CES Countdown: Startups Plant their Flags and Changes Coming to TV

Each January the makers of gadgets big and small bring an electronic carnival to Las Vegas as they tease the world with glimpses of devices they plan to unleash during the coming year. A few changes are in store for next week’s International CES, held at the Las Vegas Convention Center and nearby hotels. After last January’s swan song, long-time participant Microsoft will not deliver a keynote address in 2013, but is still listed among the exhibitors—in a meeting room at the Venetian Hotel rather than the sprawling displays of old.

Even with Microsoft’s presence dramatically reduced, much seems to be brewing for the conference. New York Angels has partnered with the Consumer Electronics Association and event company ShowStoppers to showcase startups at the conference and potentially help them find seed funding.

Next Monday 10 startups will have the chance to demo their ideas for investors and press (including yours truly) at a new event called ShowStoppers LaunchIt. A collaboration between ShowStoppers and Launch.It, a product publicity platform co-founded by New York Angels chairman Brian Cohen, it is part of the growing role startups have at the conference. Last January marked the debut of Eureka Park, an exhibitor area within the conference specifically for startups. The ShowStoppers LaunchIt event will feature companies chosen from some 140 exhibitors booked to appear at Eureka Park next week.

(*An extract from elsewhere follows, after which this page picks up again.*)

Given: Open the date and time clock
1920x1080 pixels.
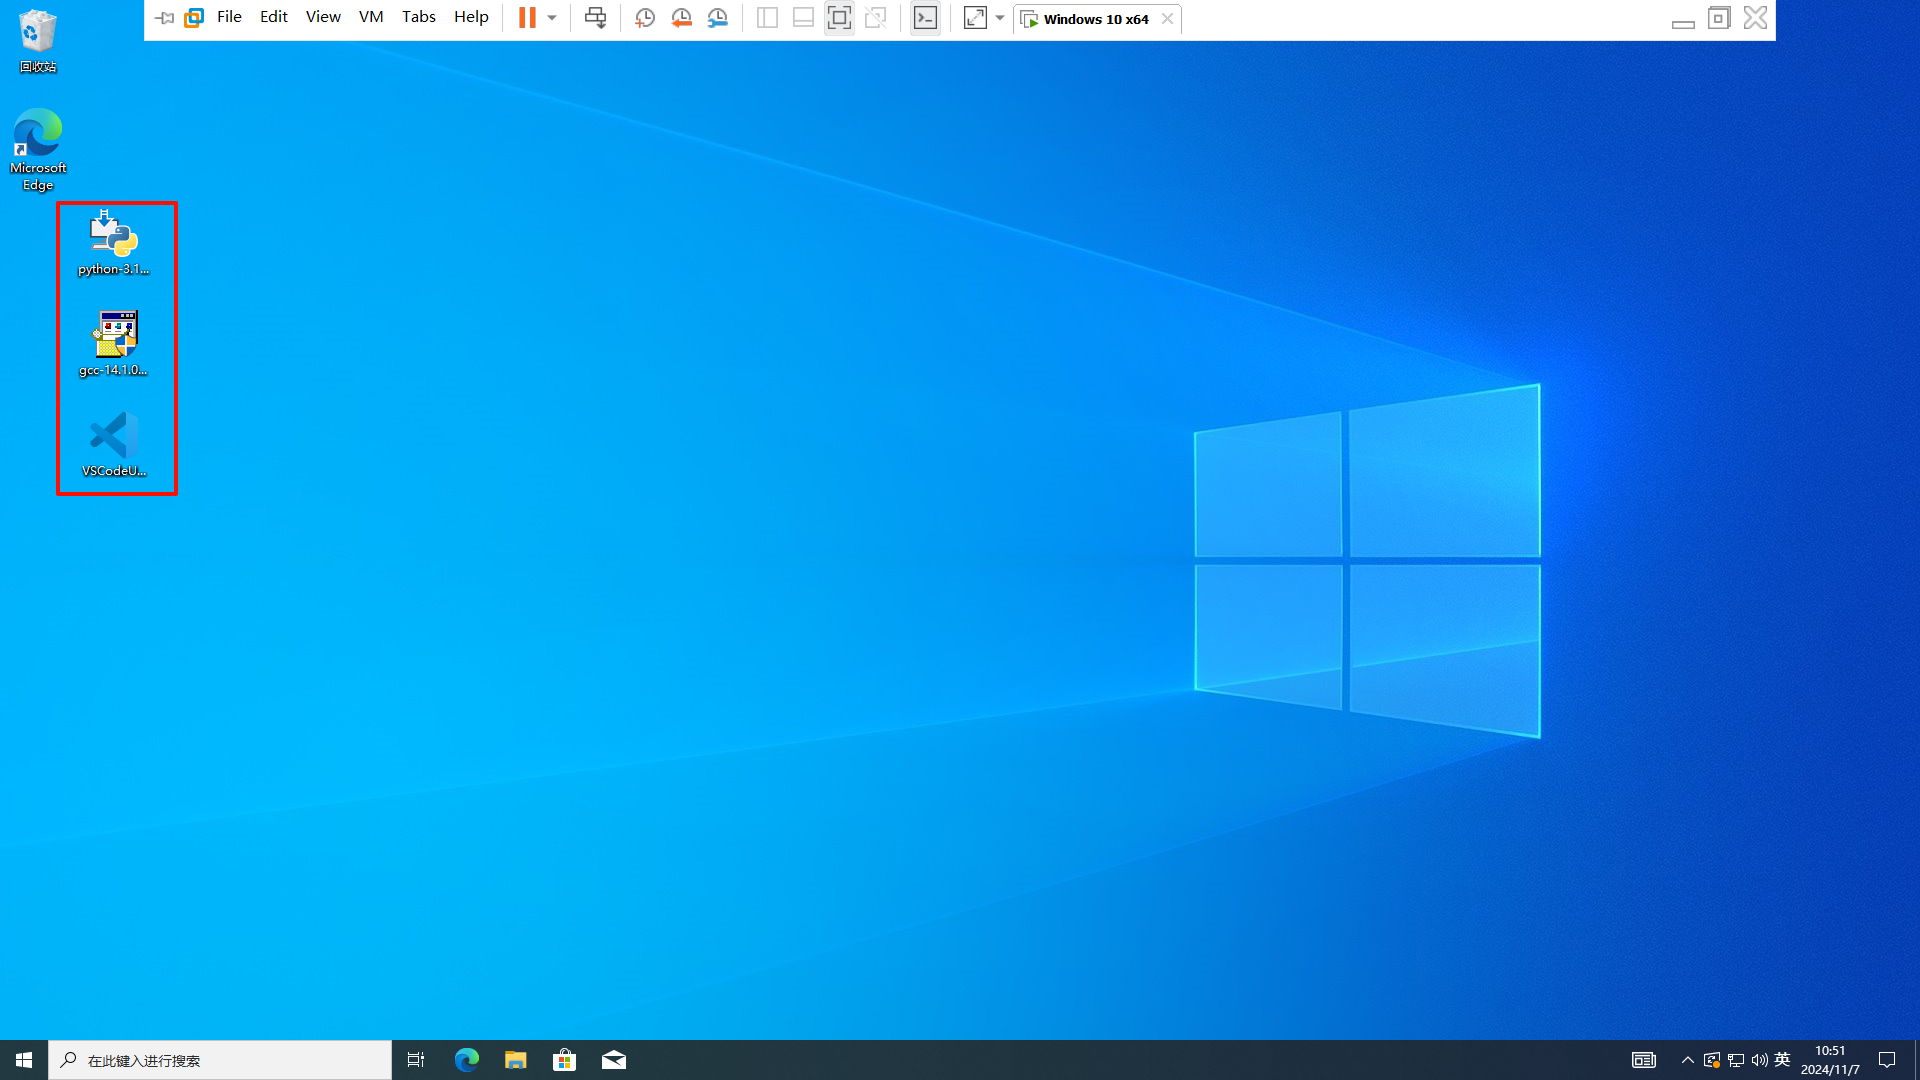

It can be hard for startups to standout at a conference populated by the likes of Samsung, Sony, and Panasonic, so the continued presence of Eureka Park is a quick way to spot innovators such as New York’s Condition One. A TechStars alum backed by Mark Cuban, Condition One developed technology that allows cameras to capture more angles and give images greater context. The company will be an exhibitor at Eureka Park next week.

Looking at the usual CES heavyweights, new LED televisions will likely be unveiled next week. However, the increasing competition for the so-called second screen and video distribution may be even more interesting to watch. In recent years we have seen startups develop gadgets and platforms for finding, sharing, and watching video on TVs and mobile devices whenever viewers want. Shodogg in Valhalla, NY, for example, created an app for moving video from smartphones to other Web-enabled devices. San Francisco–based Flingo’s SyncApps pulls up interactive content related to the shows that users watch. Premium channels such as HBO and satellite television companies DirecTV already let subscribers watch movies and shows on their tablets, and the landscape continues to change.

The cloud-based UltraViolet digital distribution platform, developed by the Digital Entertainment Group in Los Angeles, could be on display on more devices and services at next week’s CES. The Digital Entertainment Group is a consortium of studios, media companies, electronics makers, and others. UltraViolet lets consumers buy and watch movies and TV episodes on tablets, laptops, TVs, and other devices. It remains to be seen if this platform is just adding to the cacophonic fragmentation in the cloud-based video distribution market, or sparking a modicum of consolidation.